Zahnseidetanz zur Prophylaxe-Aufklärung nutzen. Eltern, nutzt diese vielleicht einmalige Chance: Noch nie war es so leicht, Kinder und Jugendliche für das Reinigen der Zahnzwischenräume mit Zahnseide zu begeistern. Grund dafür ist ein Tanz, der weltweit auf den Schulhöfen getanzt wird. Zwei Kinder stehen sich gegenüber, das eine Kind schwingt die Hüfte hin und her, die Arme bewegt es mal vor, mal hinter dem Körper. „Du musst die Arme so bewegen, wie du Zahnseide benutzt“, ist der gutgemeinte Tipp an den Freund, der noch recht unbeholfen versucht, die Bewegung nachzuahmen.

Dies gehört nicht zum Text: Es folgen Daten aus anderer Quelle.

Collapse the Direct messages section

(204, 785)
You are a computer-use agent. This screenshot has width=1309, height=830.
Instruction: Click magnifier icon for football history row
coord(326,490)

Nach dem Dab Dance ist der Zahnseide-Tanz (Floss Dance) der neue Trend auf den Schulhöfen. Tanzend zur Prophylaxe Eltern können von dem Trend profitieren. Noch nie war es so einfach, Kindern und Jugendlichen das Benutzen von Zahnseide ans Herz zu legen und sie über die Notwendigkeit einer regelmäßigen Prophylaxe aufzuklären. Am besten funktioniert das gemeinsam mit dem Zahnarzt. Oft nehmen Jugendliche Tipps von Erwachsenen, die nicht zur Familie gehören, eher an als von den Eltern.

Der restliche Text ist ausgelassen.